The magic number is 80 degrees (or about 26 degrees Celsius), because once the water temperature falls below 80 degrees, hurricanes magically disappear. When the ocean gets warm, hurricanes form, using the warm water as their energy source.
For Steve Jayne, knowing how much warm water gets sucked up into the hurricane can help determine how much fuel the hurricane has on board, and that determines the strength at landfall.
Jayne developed three-foot long “floats” that contain systems for measuring the water temperature. The technical name for a float is ALAMO, Air-launched Autonomous Micro-Observer.The ALAMOs sink to 300 meters, then rise slowly every two hours, measuring temperature in the layers of water. The floats also contain a communication device, and when they get back to the surface, they send the data back to Jayne. He, in turn, feeds that information to the National Weather Service. But to get the most accurate information, Jayne needed to get the devices directly in the path of the storm. Using ships was out of the question, because as Jayne puts it bluntly, “hurricanes tend to sink ships.”
Enter the Air Force.
The 53rd Weather Reconnaissance Squadron, a reserve Air Force unit out of Biloxi, Miss., has 10 converted WC-130J cargo planes that are solely used to fly into hurricanes. Jayne joined the “Hurricane Hunters” in 2012 just after Sandy, and remembered a conversation with the aircraft commander as they prepared to fly into a storm. Despite his close ties to unit, Jayne said the head of the Hurricane Hunters told him, “Sorry, you can’t fly with us. Only military members are allowed aboard for this kind of mission.”
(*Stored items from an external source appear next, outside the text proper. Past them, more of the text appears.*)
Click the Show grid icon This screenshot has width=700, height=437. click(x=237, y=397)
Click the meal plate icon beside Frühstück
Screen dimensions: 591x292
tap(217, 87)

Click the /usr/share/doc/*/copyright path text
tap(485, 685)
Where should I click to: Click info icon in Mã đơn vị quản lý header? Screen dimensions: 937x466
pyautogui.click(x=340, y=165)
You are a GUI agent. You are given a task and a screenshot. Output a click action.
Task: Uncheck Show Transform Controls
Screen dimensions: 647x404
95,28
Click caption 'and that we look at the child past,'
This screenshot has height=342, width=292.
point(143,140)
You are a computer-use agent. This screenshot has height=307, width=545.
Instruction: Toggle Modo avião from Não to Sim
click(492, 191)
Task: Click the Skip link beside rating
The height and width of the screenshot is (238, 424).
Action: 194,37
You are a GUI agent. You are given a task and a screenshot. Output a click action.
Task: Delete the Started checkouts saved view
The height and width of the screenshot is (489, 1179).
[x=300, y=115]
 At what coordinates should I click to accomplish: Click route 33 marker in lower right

Jayne laughed as he remembered playing the ace up his sleeve.
“I said, ‘Actually, I’m a Coast Guard reservist,’ and they said, ‘Yeah? Then grab your bag, let’s go!’”
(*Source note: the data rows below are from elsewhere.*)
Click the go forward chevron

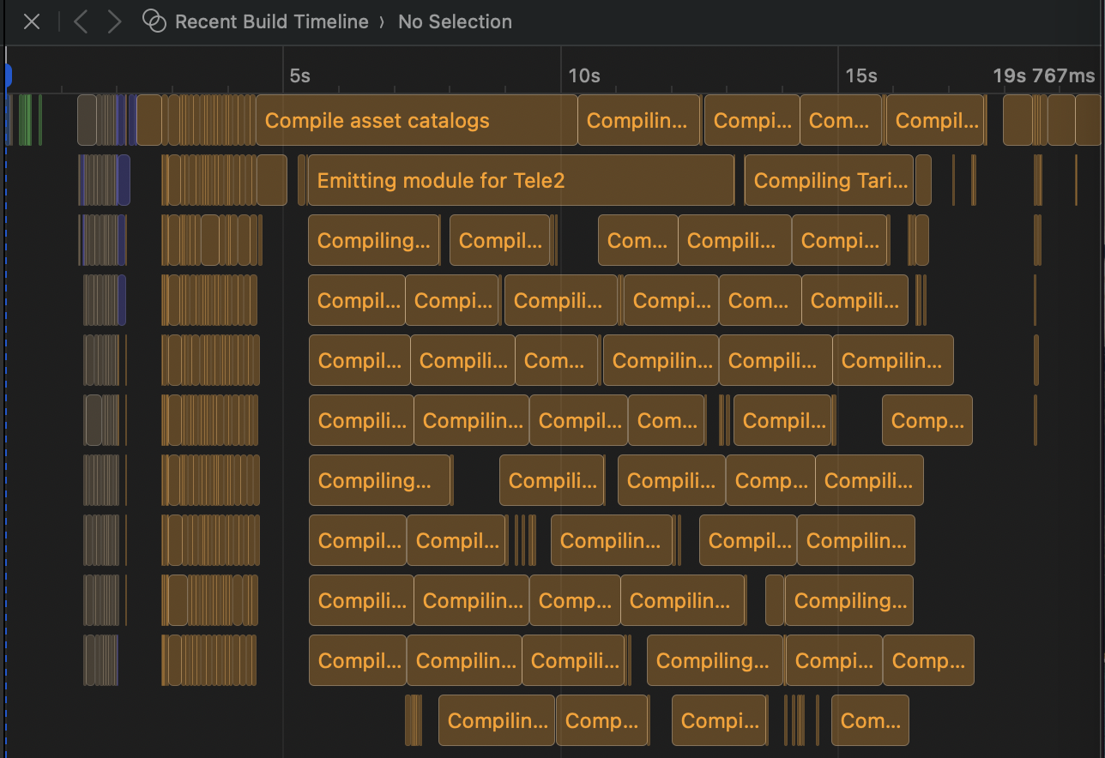coord(114,21)
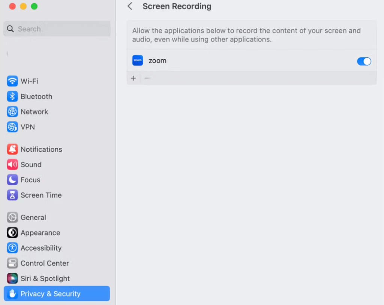Image resolution: width=384 pixels, height=305 pixels.
Task: Open General settings pane
Action: (x=33, y=218)
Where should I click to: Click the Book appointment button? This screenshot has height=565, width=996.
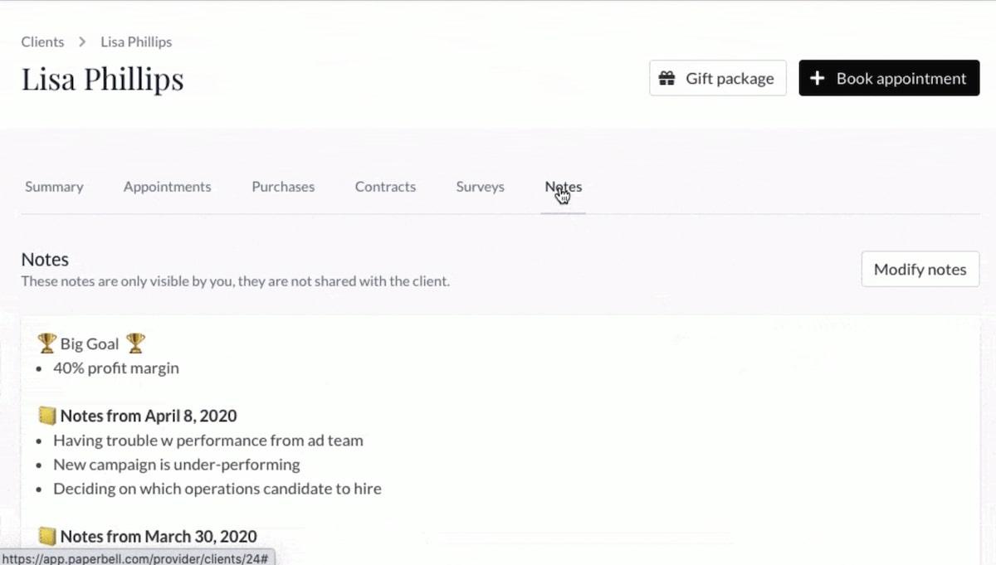pyautogui.click(x=889, y=78)
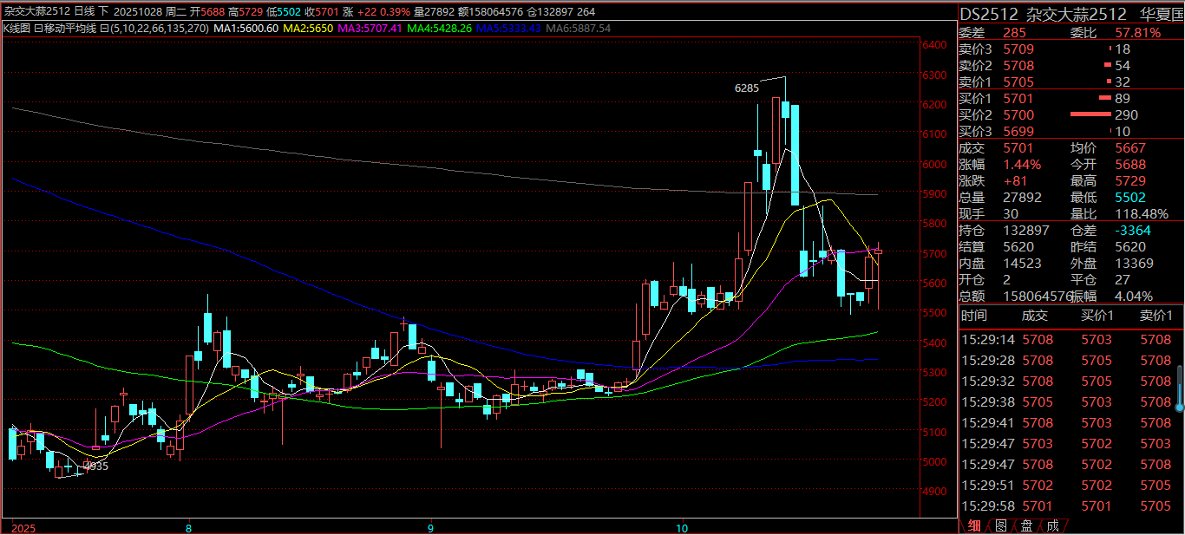Click the 6000 level on price axis
This screenshot has height=535, width=1185.
933,164
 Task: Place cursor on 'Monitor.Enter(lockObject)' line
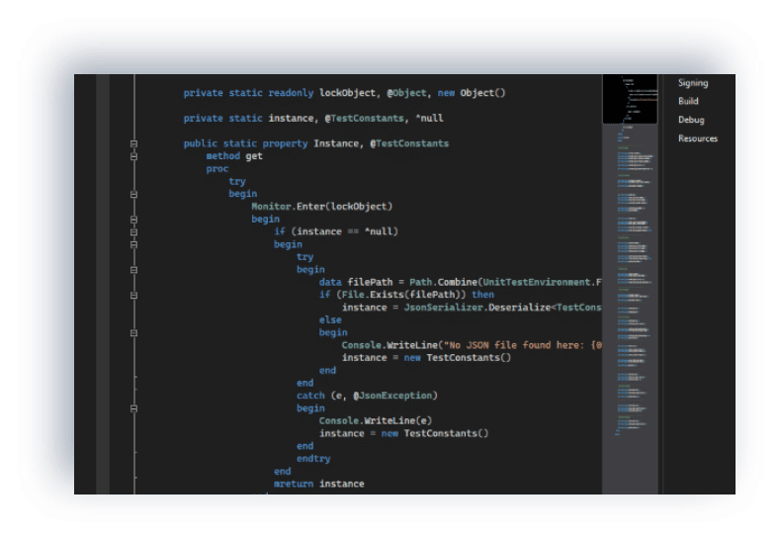321,207
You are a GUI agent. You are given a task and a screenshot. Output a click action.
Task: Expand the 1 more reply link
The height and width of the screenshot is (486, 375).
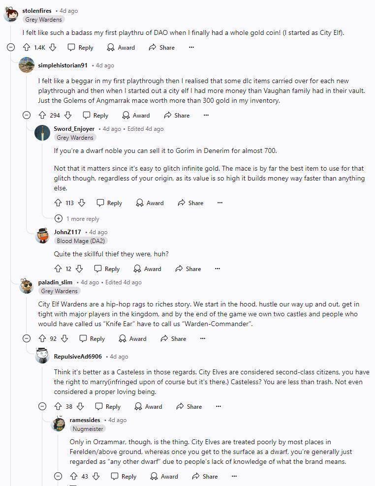pos(77,218)
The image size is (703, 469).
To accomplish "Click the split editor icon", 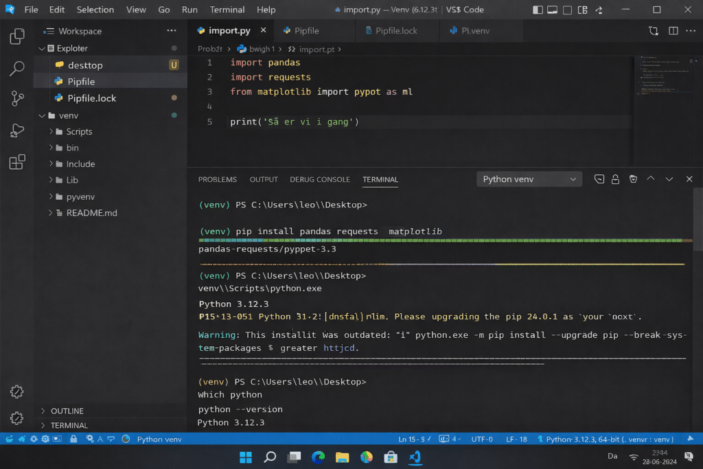I will click(x=672, y=30).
“The integration with him as a crewmember has been seamless,” said Lt. Col. Kaitlyn Woods, the chief meteorologist for the Hurricane Hunters. “We all have our own roles on the airplane. He didn’t have any experience in aviation prior to coming to the unit, but he jumped right in, ready to go.”
Since then, Jayne’s flown into more than 50 hurricanes, all in the name of science. Last year, he flew into Hurricane Irma, his first Category 5, and the longest-lasting Cat 5 ever recorded.
It’s pretty rare for any of the Hunters to get worried about flying into a hurricane. They seem to live for these occasions.
“Maybe once a season, I’ll get nervous,” said Woods. “These airplanes are reinforced to take lightning strikes. I’ve been on bumpier civilian flights.”
He brought his floats with him. Though they weighed in at around 20 pounds each, as long as Jayne’s floats were skinny enough, they could be deployed from the plane’s five-inch diameter launch tube, strategically, 36 hours ahead of the predicted path. Jayne had reworked the measuring and communication equipment to fit.
Woods said the midshipmen who fly with the Hurricane Hunters have a second kind of float, the Airborne eXpendable BathyThermographs (AXBTs), which gather other data on temperature.
Last September, during the lead up to Category 4 Hurricane Florence, Jayne, Woods and the Hurricane Hunters loaded all their gear onto C-130s that flew to Savannah, Ga. From there, they flew toward the storm, right into the 36-mile-wide center, and then they traced the story’s path back to the east coast, deploying ten ALAMOs along the way.
“We have a one hundred percent humanitarian mission,” said Woods. “My job is to collect atmospheric profile data in the cyclone itself, and his job is to collect a profile of the water column directly below the hurricane. The more data we collect, the more it’ll significantly improve intensity models.”
The two scientists processed their data aboard the aircraft and fed forecasters’ models along the eastern seaboard, helping to update the public every few hours.
Helping others get prepared is Jayne’s mission. Giving people more accurate information means saving more lives.
“The biggest thing we can give people is lead time,” said Jayne. “With more lead time, you can be better prepared so people know when they need to evacuate.”